## How to complete this task
If an entry holds a picture, drop the picture and restate the rest word for word.

------------------------------

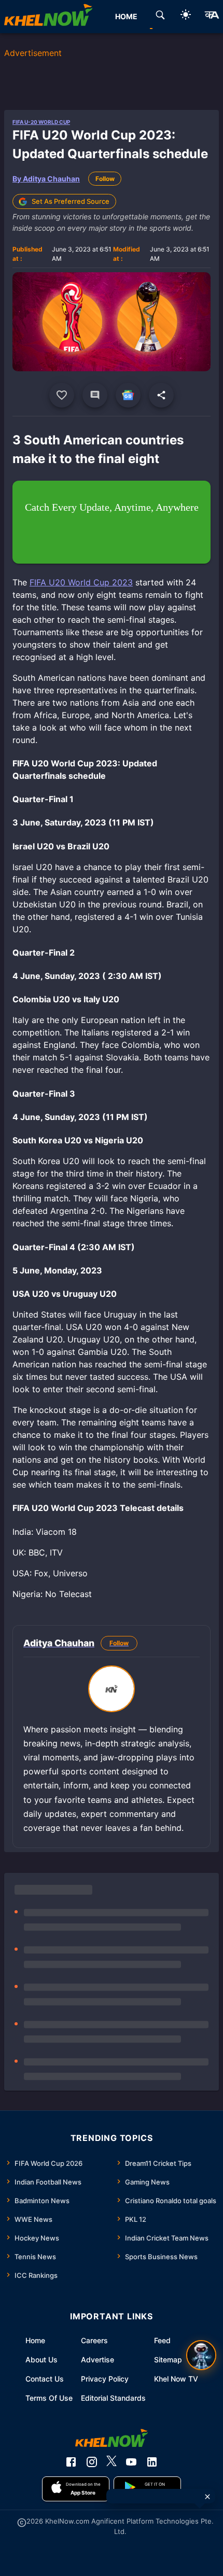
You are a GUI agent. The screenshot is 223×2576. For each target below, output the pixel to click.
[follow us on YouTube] (131, 2462)
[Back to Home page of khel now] (48, 16)
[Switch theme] (185, 16)
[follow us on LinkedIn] (152, 2462)
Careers (94, 2340)
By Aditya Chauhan (46, 178)
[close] (207, 2496)
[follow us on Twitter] (111, 2462)
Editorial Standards (113, 2397)
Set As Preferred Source (70, 201)
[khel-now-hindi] (211, 16)
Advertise (97, 2359)
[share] (161, 395)
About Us (41, 2359)
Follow (105, 179)
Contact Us (44, 2378)
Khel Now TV (176, 2378)
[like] (61, 395)
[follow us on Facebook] (71, 2462)
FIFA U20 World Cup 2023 (81, 582)
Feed (162, 2340)
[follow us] (128, 395)
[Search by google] (160, 16)
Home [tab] (126, 16)
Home (35, 2340)
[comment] (94, 395)
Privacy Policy (105, 2378)
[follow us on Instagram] (92, 2462)
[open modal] (201, 2355)
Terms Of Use (49, 2397)
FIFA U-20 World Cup (41, 122)
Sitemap (168, 2359)
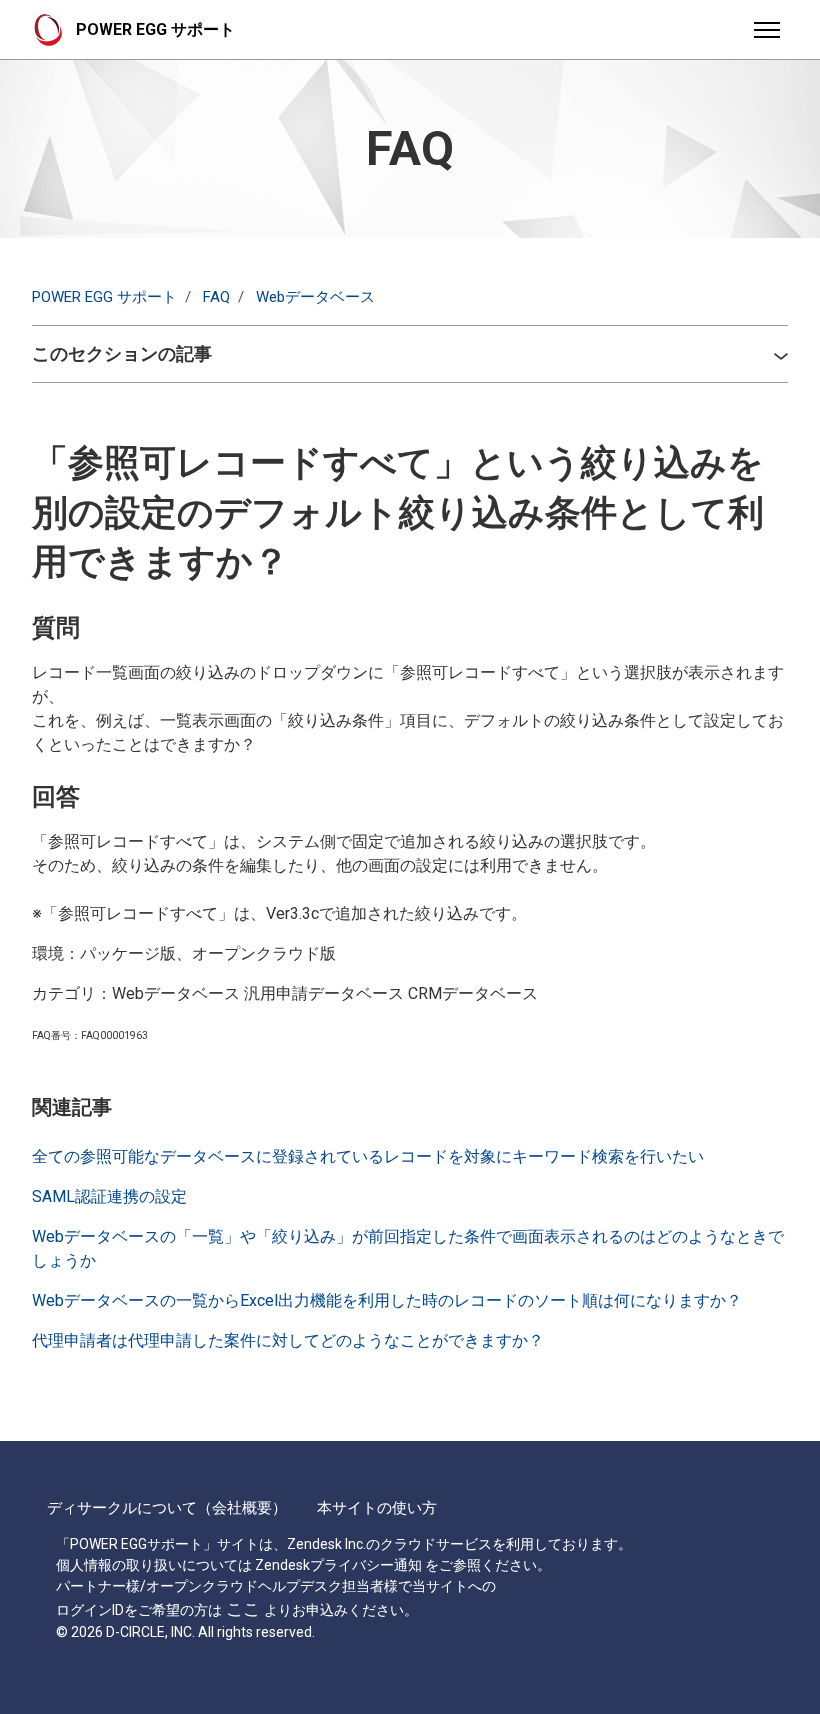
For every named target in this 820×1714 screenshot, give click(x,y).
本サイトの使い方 (377, 1508)
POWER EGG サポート (104, 297)
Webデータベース (315, 297)
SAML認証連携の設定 (109, 1196)
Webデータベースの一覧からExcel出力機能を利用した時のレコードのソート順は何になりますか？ (387, 1300)
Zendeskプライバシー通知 (338, 1565)
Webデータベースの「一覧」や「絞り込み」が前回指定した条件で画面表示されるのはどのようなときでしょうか (408, 1248)
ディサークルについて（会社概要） (167, 1508)
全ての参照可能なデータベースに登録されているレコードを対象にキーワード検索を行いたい (368, 1156)
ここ (243, 1609)
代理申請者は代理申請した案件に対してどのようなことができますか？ (288, 1340)
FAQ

------------------------------

## Solution
You are a GUI agent. The screenshot is 223×2576. For each target below, output the pixel to click.
[follow us on YouTube] (131, 2462)
[Back to Home page of khel now] (48, 16)
[Switch theme] (185, 16)
[follow us on LinkedIn] (152, 2462)
Careers (94, 2340)
By Aditya Chauhan (46, 178)
[close] (207, 2496)
[follow us on Twitter] (111, 2462)
Editorial Standards (113, 2397)
Set As Preferred Source (70, 201)
[khel-now-hindi] (211, 16)
Advertise (97, 2359)
[share] (161, 395)
About Us (41, 2359)
Follow (105, 179)
Contact Us (44, 2378)
Khel Now TV (176, 2378)
[like] (61, 395)
[follow us on Facebook] (71, 2462)
FIFA U20 World Cup 2023 (81, 582)
Feed (162, 2340)
[follow us] (128, 395)
[Search by google] (160, 16)
Home [tab] (126, 16)
Home (35, 2340)
[comment] (94, 395)
Privacy Policy (105, 2378)
[follow us on Instagram] (92, 2462)
[open modal] (201, 2355)
Terms Of Use (49, 2397)
FIFA U-20 World Cup (41, 122)
Sitemap (168, 2359)
For every named target in this 820×1714 screenshot, give click(x,y).
本サイトの使い方 (377, 1508)
POWER EGG サポート (104, 297)
Webデータベース (315, 297)
SAML認証連携の設定 (109, 1196)
Webデータベースの一覧からExcel出力機能を利用した時のレコードのソート順は何になりますか？ (387, 1300)
Zendeskプライバシー通知 (338, 1565)
Webデータベースの「一覧」や「絞り込み」が前回指定した条件で画面表示されるのはどのようなときでしょうか (408, 1248)
ディサークルについて（会社概要） (167, 1508)
全ての参照可能なデータベースに登録されているレコードを対象にキーワード検索を行いたい (368, 1156)
ここ (243, 1609)
代理申請者は代理申請した案件に対してどのようなことができますか？ (288, 1340)
FAQ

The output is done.